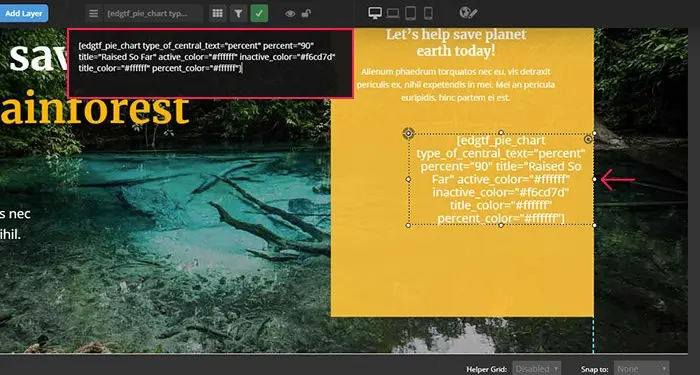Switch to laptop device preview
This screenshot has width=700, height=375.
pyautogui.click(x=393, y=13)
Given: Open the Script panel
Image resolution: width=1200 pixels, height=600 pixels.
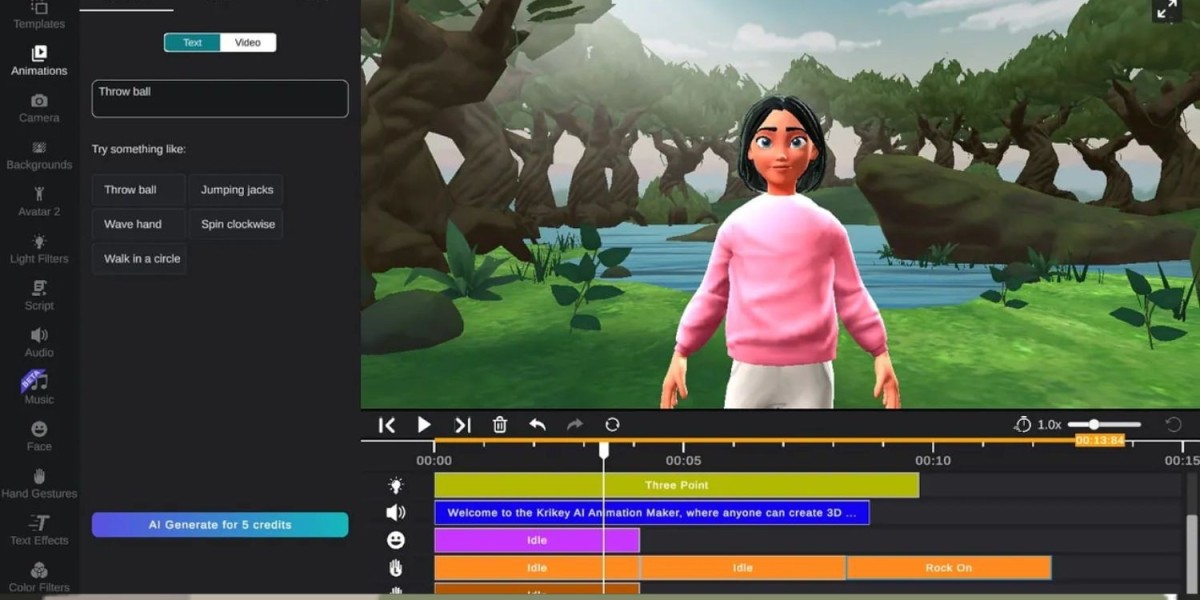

• [EXERCISE GOAL]: Starting at the line that contains "Given: Open the Script panel", write out every line through the end of the entries, both ends included, without any pictures.

• [OUTPUT OF THE TASK]:
Given: Open the Script panel
Image resolution: width=1200 pixels, height=600 pixels.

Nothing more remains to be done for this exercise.